Create your experimental design with a simple Python command

Tirthajyoti Sarkar
Towards Data Science
10 min readJul 4, 2018

--

UPDATE (July 2019): This set of codes are now available in the form of a standard Python library — doepy. All you have to do is to run pip install doepy in your terminal. Then use the library for generating design tables following the documentation here.

Read the docs for Python library doepy.

Introduction

Design of Experiment (DOE) is an important activity for any scientist, engineer, or statistician planning to conduct experimental analysis. This exercise has become critical in this age of rapidly expanding the field of data science and associated statistical modeling and machine learning. A well-planned DOE can give a researcher meaningful data set to act upon with the optimal number of experiments preserving critical resources.

After all, the essential aim of Data Science is to conduct the highest quality scientific investigation and modeling with real-world data. And to do good science with data, one needs to collect it through carefully thought-out experiments to cover all corner cases and reduce any possible bias.

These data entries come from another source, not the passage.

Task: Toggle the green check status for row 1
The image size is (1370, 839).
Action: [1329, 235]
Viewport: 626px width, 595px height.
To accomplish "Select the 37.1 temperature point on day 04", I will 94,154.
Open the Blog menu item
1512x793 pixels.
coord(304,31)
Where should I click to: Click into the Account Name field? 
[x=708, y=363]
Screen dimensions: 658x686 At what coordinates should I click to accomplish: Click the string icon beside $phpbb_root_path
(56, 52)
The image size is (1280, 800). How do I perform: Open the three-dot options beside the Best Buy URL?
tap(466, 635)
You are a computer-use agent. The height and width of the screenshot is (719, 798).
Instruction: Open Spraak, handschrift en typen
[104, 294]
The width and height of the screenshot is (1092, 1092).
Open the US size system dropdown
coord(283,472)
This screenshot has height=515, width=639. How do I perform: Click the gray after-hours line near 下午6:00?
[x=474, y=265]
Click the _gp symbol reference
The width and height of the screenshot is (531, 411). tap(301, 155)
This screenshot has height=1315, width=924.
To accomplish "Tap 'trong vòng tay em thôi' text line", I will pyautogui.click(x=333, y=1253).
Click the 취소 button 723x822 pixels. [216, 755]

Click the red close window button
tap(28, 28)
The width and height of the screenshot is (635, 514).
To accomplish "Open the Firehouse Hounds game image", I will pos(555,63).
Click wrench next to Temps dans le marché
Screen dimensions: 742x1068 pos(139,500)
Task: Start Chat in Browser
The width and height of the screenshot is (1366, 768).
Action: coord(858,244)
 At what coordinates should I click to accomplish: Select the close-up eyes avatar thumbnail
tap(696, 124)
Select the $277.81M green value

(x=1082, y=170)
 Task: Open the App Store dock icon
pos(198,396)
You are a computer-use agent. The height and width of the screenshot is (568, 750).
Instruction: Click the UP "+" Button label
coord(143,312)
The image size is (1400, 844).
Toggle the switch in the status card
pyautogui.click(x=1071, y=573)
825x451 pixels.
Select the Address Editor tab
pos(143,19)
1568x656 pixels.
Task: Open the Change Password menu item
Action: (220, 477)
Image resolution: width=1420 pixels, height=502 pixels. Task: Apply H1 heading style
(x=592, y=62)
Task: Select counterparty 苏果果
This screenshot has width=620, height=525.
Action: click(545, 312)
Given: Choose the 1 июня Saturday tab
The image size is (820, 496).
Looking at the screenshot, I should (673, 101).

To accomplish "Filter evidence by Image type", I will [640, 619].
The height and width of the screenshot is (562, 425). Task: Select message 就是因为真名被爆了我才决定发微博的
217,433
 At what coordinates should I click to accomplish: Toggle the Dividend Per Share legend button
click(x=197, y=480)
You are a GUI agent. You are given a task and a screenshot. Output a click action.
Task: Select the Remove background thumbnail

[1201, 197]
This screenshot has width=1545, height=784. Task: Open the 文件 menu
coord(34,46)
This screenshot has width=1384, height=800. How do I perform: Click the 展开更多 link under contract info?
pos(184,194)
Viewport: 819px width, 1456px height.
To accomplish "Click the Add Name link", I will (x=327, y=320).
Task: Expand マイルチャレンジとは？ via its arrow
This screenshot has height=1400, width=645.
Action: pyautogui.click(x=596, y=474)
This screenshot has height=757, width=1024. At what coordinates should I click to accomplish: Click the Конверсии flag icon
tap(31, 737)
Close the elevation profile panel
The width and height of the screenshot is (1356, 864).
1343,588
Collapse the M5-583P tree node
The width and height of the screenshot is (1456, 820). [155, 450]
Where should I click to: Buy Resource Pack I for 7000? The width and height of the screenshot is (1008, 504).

What is a scientific experiment?

In its simplest form, a scientific experiment aims at predicting the outcome by introducing a change of the preconditions, which is represented by one or more independent variables, also referred to as “input variables” or “predictor variables.” The change in one or more independent variables is generally hypothesized to result in a change in one or more dependent variables, also referred to as “output variables” or “response variables.” The experimental design may also identify control variables that must be held constant to prevent external factors from affecting the results.

What is Experimental Design?

Experimental design involves not only the selection of suitable independent, dependent, and control variables but planning the delivery of the experiment under statistically optimal conditions given the constraints of available resources. There are multiple approaches for determining the set of design points (unique combinations of the settings of the independent variables) to be used in the experiment.

Main concerns in the experimental design include the establishment of validity, reliability, and replicability. For example, these concerns can be partially addressed by carefully choosing the independent variable, reducing the risk of measurement error, and ensuring that the documentation of the method is sufficiently detailed. Related concerns include achieving appropriate levels of statistical power and sensitivity.

The need for careful design of experiments arises in all fields of serious scientific, technological, and even social science investigation — computer science, physics, geology, political science, electrical engineering, psychology, business marketing analysis, financial analytics, etc…

For real-life engineering problems, it arises more often than you think. The engineering experiment budget is often limited and you still have to build a Machine Learning model. How would you gain the maximum exposure to all dimensions of data/ response still staying within the budget?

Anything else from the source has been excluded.